Portfolio sync: Real-time positions, margins, and P&L reconciliation with broker.
5) Architecture & Tech
Services:
Data Ingestor (WebSocket + persistence)
Strategy Engine (deterministic compute; plug-in strategies)
Execution Gateway (orders, risk, idempotency)
Risk Guardian (global checks, kill-switch)
Backtest/Simulator (event-driven; same codepath)
Paper Trading (live tick + simulated fills)
Monitoring & Alerting (latency, fills, drawdown, errors)
APIs & Minimal UI (config, status, overrides)
Suggested stack:
Python (core engine: numpy/pandas/numba), FastAPI for control plane
Go or Node.js optional for execution gateway (low-latency)
Redis (caches, queues), Postgres/TimescaleDB (events, ticks, logs)
Docker + IaC (Terraform), AWS/GCP (but single-tenant option on your server)
Non-functional:
Latency budget (tick→order): ≤ 50–150 ms target on coloc/nearest region; < 400 ms over public internet.
Uptime 99.5% trading hours; RTO ≤ 2 min; RPO ≤ 1 sec for decisions.
Test coverage ≥ 80% strategy logic; load tests for bursts (open/close).
6) Backtesting, Research & Robustness
Data model: Minute + tick (where lawful/available).
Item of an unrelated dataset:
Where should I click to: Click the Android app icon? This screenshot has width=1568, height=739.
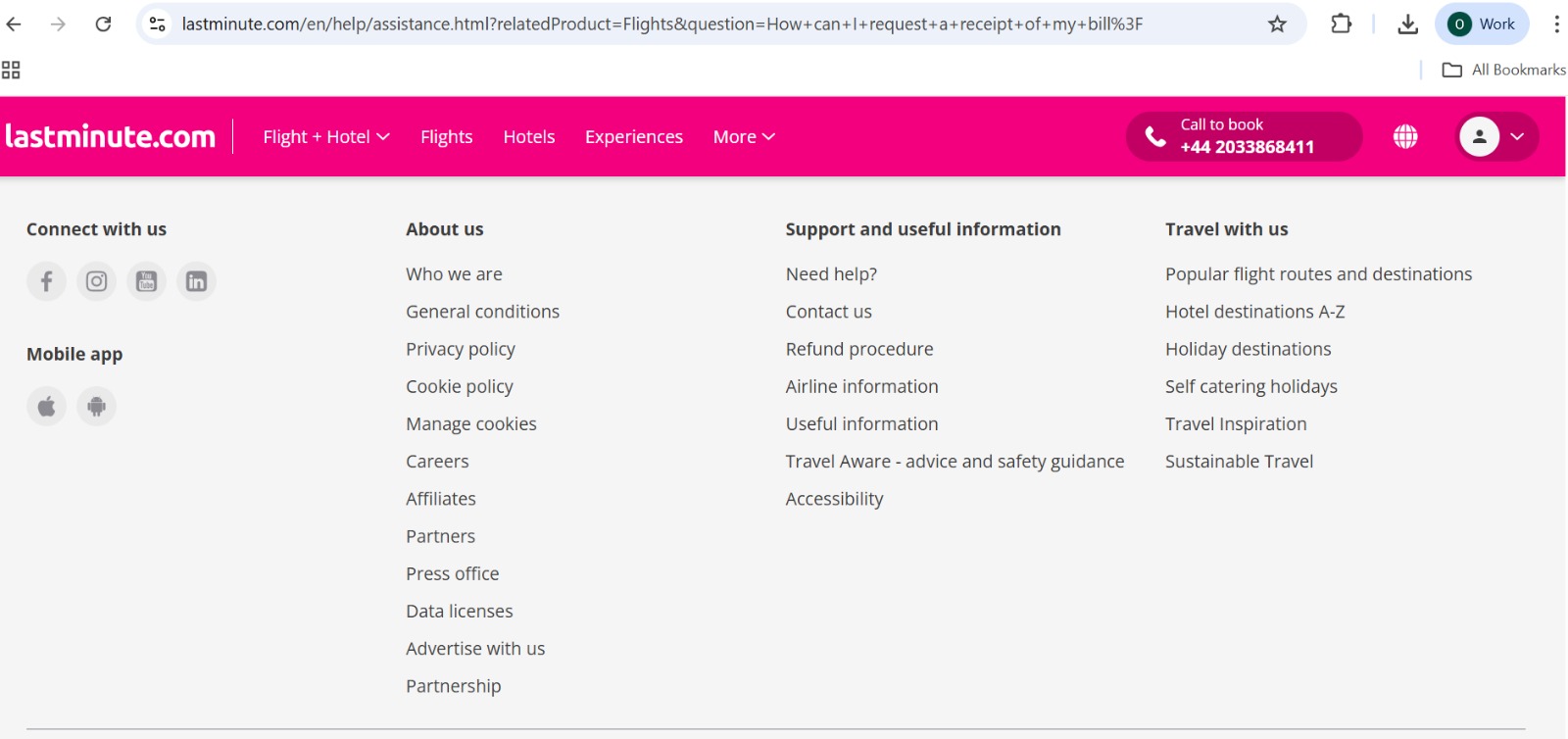pyautogui.click(x=96, y=407)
Commission, fees, slippage model, latency model, price bands.
Walk-forward & OOS testing: Train/validate/test splits, rolling walk-forward, monte-carlo on trade sequence.
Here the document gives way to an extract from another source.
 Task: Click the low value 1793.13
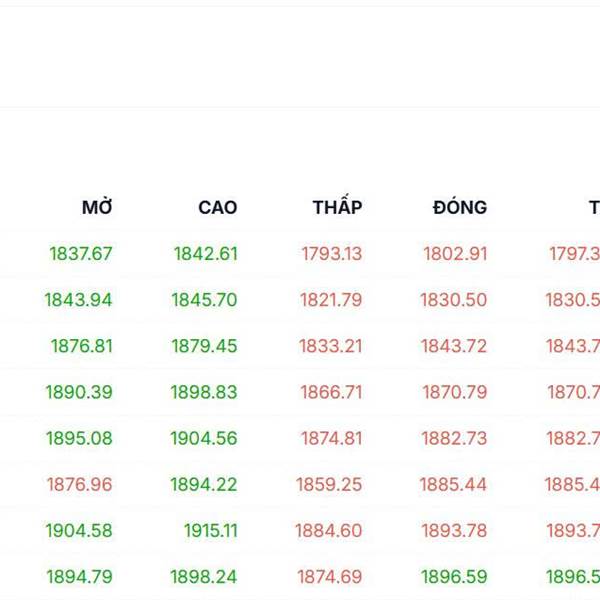(332, 254)
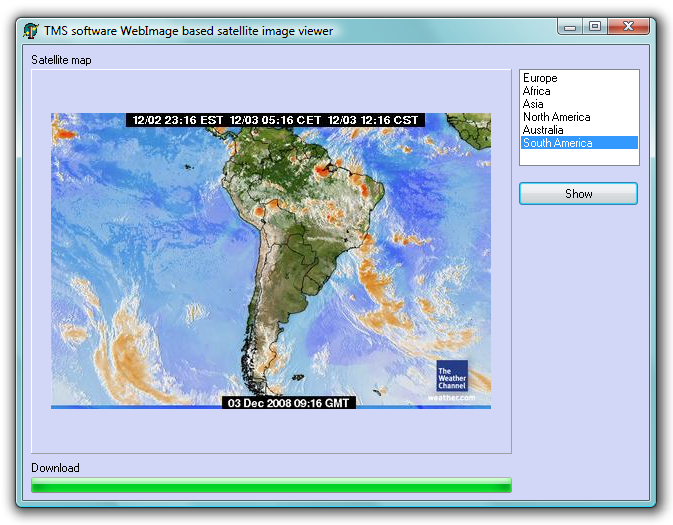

Parameter search: Grid/random/Bayesian with constraints to avoid overfit; report stability heatmaps.
Reports: Equity, drawdowns, heatmaps by hour/day, MAE/MFE, edge decay, regime performance, capacity.
Reproducibility: Seeded runs, config-as-code, versioned datasets, result artifacts.
7) Observability & Ops
Dashboards: Live P&L, exposure, win-rate, fills, rejects, slippage, latencies, health status.
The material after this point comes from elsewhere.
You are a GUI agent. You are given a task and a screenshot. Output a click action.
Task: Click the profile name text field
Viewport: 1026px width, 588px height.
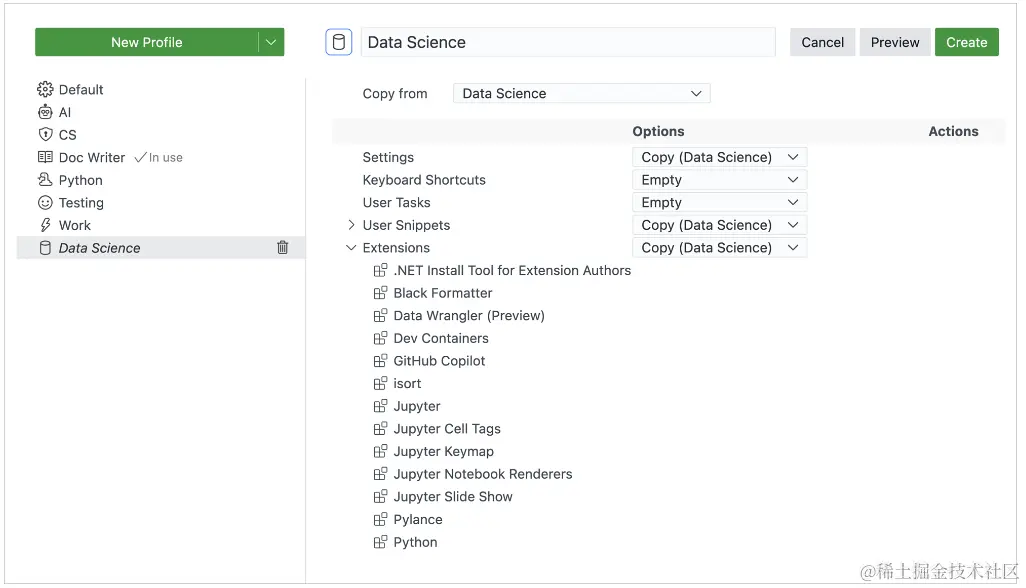567,42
Alerts: Drawdown breach, data disconnect, order rejects, CPU/mem spikes, strategy halt.
Runbooks: Recovery steps for broker disconnect, order stuck, time sync drift, API throttle, exchange outage.
Release flow: Dev → Paper → Small-risk Live → Scale; feature flags for strategies.
8) Deliverables
Architecture diagram + SRS (this doc refined)
Compliance checklist (broker/exchange), with automation mode toggles
Source code (modular), Docker, IaC
Test suite (unit/integration/simulation + load)
Backtest pack (data, configs, PDF report)
Ops pack (dashboards, alerts, runbooks)
Handover (deploy guide, env setup, credentials process)
9) Acceptance Criteria (Go/No-Go)
Strategy runs in Paper for 10 trading days with:
Max daily loss respected 100% of days
No duplicate or phantom orders (idempotency verified)
Live latency p95 within budget
Backtest vs paper P&L variance within agreed tolerance (after costs)
Audit log shows full trace for 100% of orders
Kill-switch tested and flattens in < 10 seconds
Developer Skill Set (Must-Haves)
Zerodha Kite Connect (REST & WebSocket), order lifecycle, rate limits, reconnection, historical data constraints.
Low-latency systems: async I/O, concurrency, state machines, idempotency, reliability under network jitter.
Quant/TA: indicator design, volatility modeling, slippage/cost models, event-driven sims.
Risk & compliance with Indian markets: price bands, auction sessions, OI/ban lists, RMS interactions.
Datastores & streaming: Postgres/Timescale, Redis, queues; schema design for ticks & events.
Testing & CI/CD: deterministic backtests, property-based tests, load tests.
Security: key management, secure auth flows, least-privilege infra, logging without leaking secrets.
Cloud & containers: Docker, Terraform, AWS/GCP; metrics/alerts (Prometheus/Grafana or similar).